Activated iron media has been proven effective for treating a variety of environmental contaminants with more strengths and less drawbacks comparing to conventional zero-valent iron (ZVI) technology. Despite its success, some of the detailed mechanistic understandings of the activated iron media are still in mystery. This study embarks on laboratory experiments and analyses mainly focusing on the roles of green rusts as part of the effective ingredients of the activated iron media for immobilization and transformation of anionic contaminants from water. The investigation centers on the anionic exchanging capacity of the green rust enabled by the unique intercalation layer of the green rust structure.
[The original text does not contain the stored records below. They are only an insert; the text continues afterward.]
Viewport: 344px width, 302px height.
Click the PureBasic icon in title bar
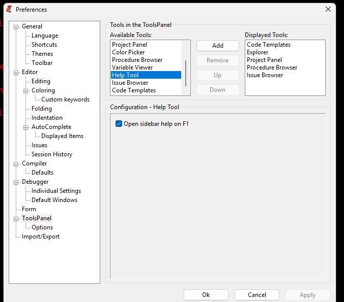point(8,9)
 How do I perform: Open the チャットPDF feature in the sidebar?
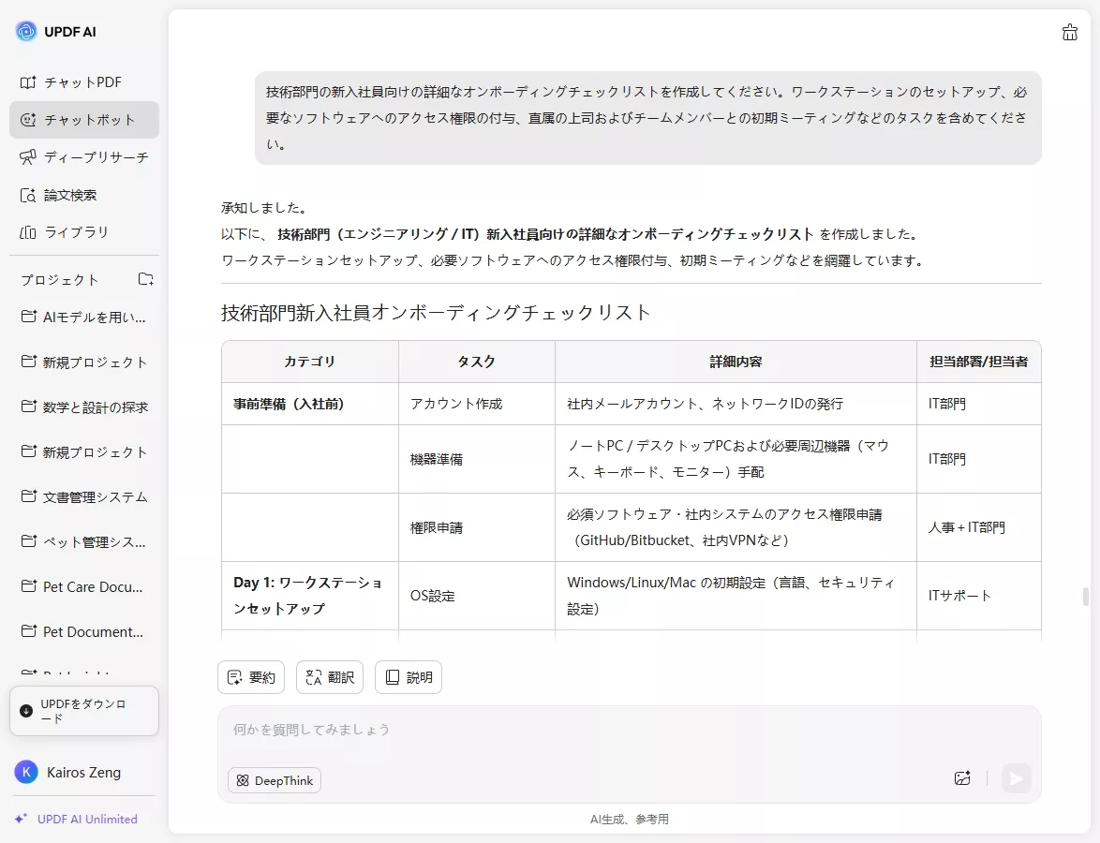click(x=83, y=82)
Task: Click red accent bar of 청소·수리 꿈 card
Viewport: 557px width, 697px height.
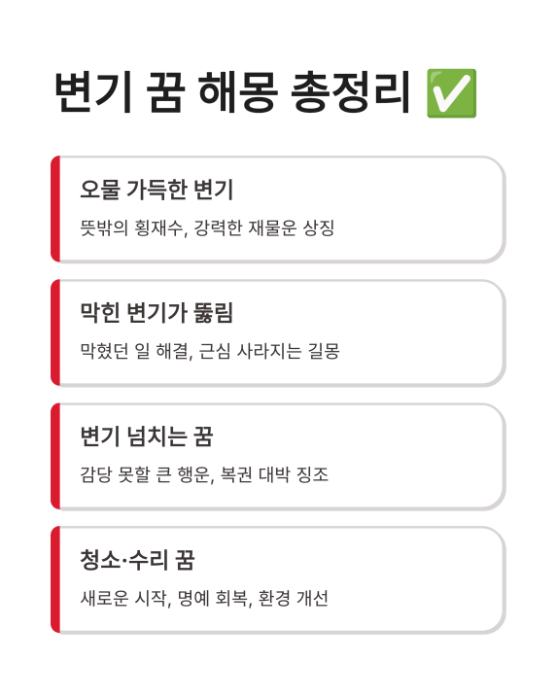Action: (55, 579)
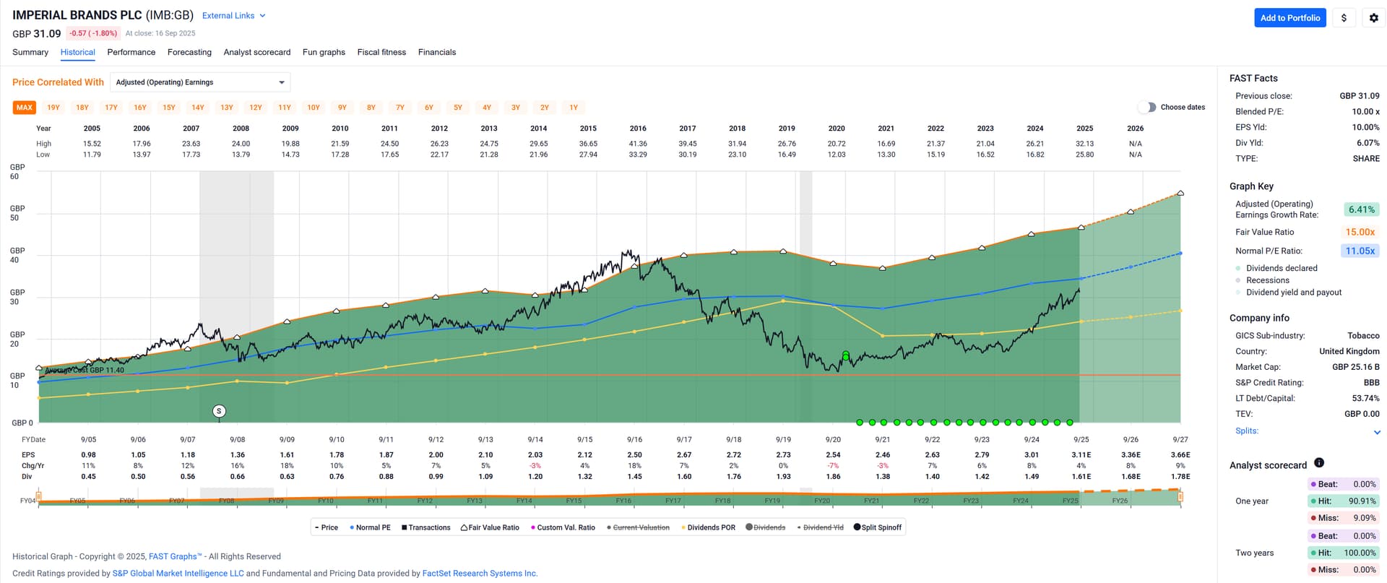
Task: Toggle Dividends declared in Graph Key
Action: pyautogui.click(x=1238, y=268)
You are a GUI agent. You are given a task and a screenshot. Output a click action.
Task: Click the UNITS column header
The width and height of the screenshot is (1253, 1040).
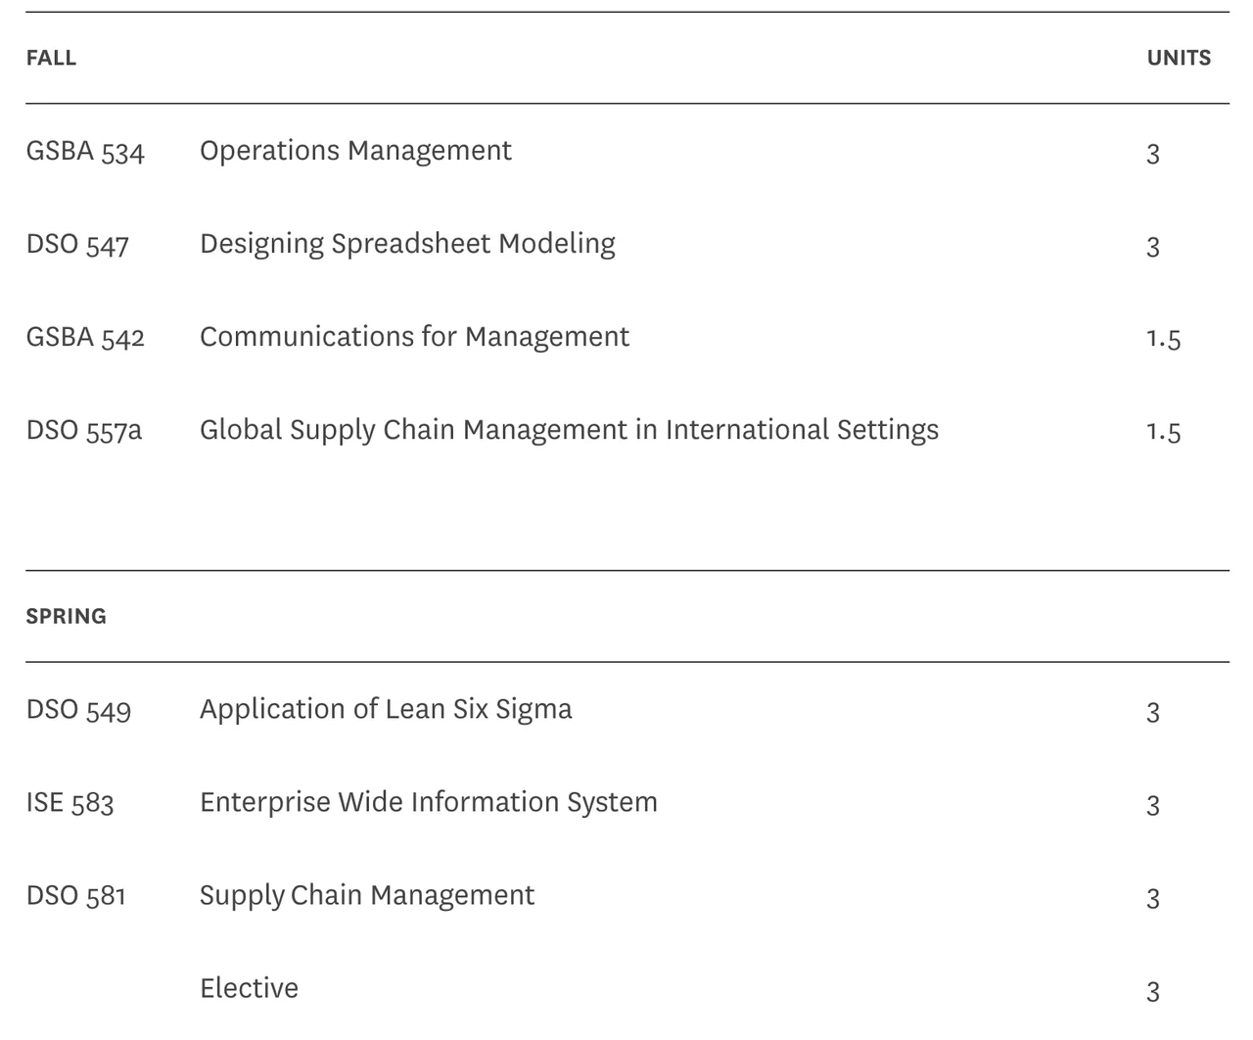(1179, 58)
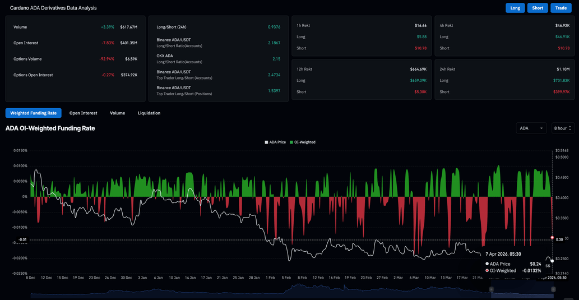Toggle the OI-Weighted legend series
Screen dimensions: 579x300
[x=305, y=142]
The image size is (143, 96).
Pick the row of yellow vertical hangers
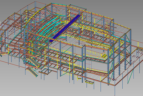(94, 53)
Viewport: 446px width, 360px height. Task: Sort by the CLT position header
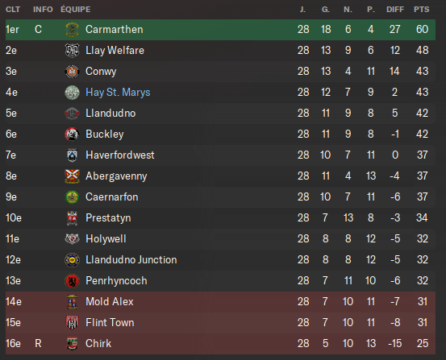pyautogui.click(x=13, y=10)
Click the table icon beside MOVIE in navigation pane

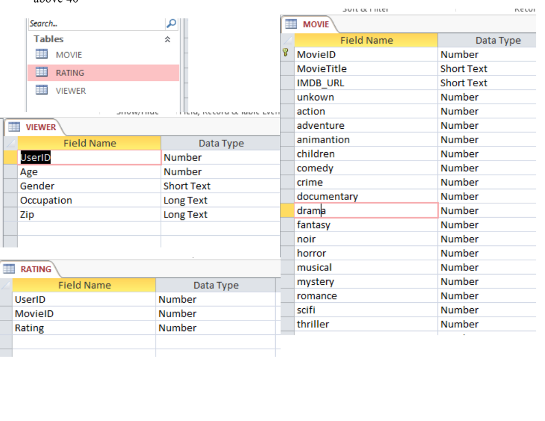tap(41, 54)
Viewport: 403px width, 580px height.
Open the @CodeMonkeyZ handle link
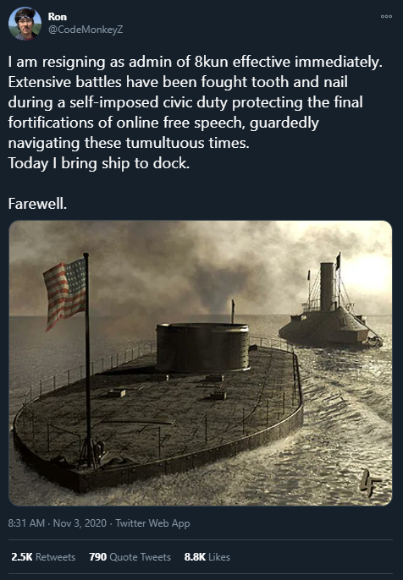point(86,30)
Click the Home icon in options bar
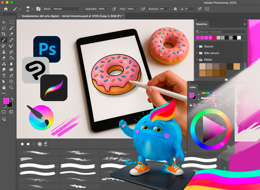This screenshot has height=190, width=260. click(x=6, y=9)
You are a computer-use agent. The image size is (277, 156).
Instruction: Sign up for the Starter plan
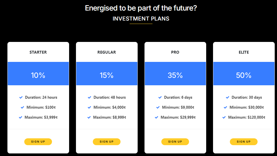point(38,142)
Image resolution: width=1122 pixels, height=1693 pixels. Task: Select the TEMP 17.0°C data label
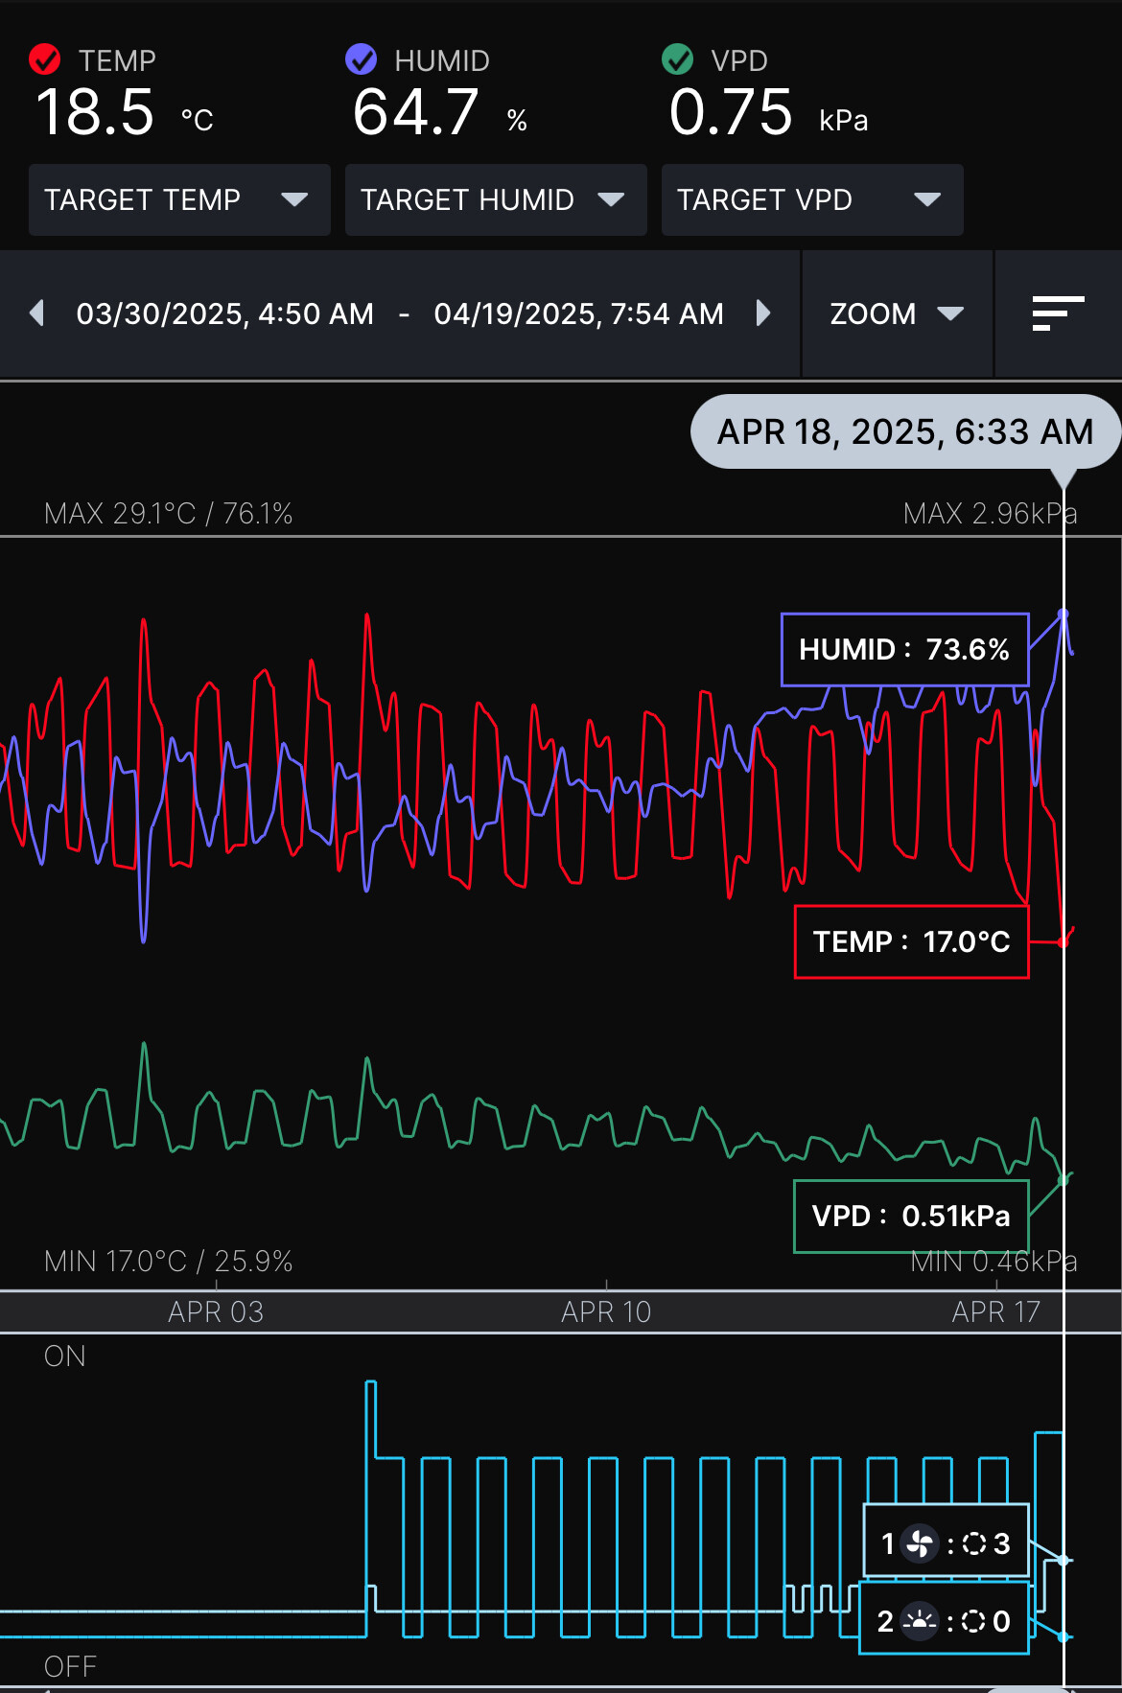point(911,942)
In the Chapter II and III, green rusts are found to exist as a precursor/intermedia towards the formation of the activated iron media. A model is proposed where green rust as a coating on iron is oxidized by nitrate but also regenerated on the ZVI particle surface under certain conditions. Externally-added ferrous ion participates in nitrate reduction directly as an electron donor; in excess, ferrous ion could further facilitate the transformation of the final products to green rust instead of magnetite. Roles of green rust coating are postulated as a combination of two models, semiconductor and coordinating surface: on one hand, green rust concatenates zero-valent iron with the outer surface and delivers electrons to where nitrate is reduced; on the other hand, green rust as a reactive layered double hydroxide provides substantial redox-active sites through its anion exchanging capacity.

Chapter IV of the study focused on the potential mechanism of selenocyanate transformation and immobilization by an activated iron media system. A series of screening tests were conducted, and the results accentuate the importance of dissolved oxygen on selenocyanate removal by ZVI. Radicals that generated from oxidation of ZVI by dissolved oxygen might play an important role in SeCN⁻ removal. A stoichiometry relationship between ferrous ion and selenocyanate has been established, and the fates of selenium and cyanide group are discussed.

This study generates new knowledge that might be useful for developing a novel reactive media with enhanced ion exchanging capacity for removing selected contaminants, and a more robust AIM treatment system that is not only capable of reductive treatment of target contaminants, but also advanced oxidative degradation of certain contaminants.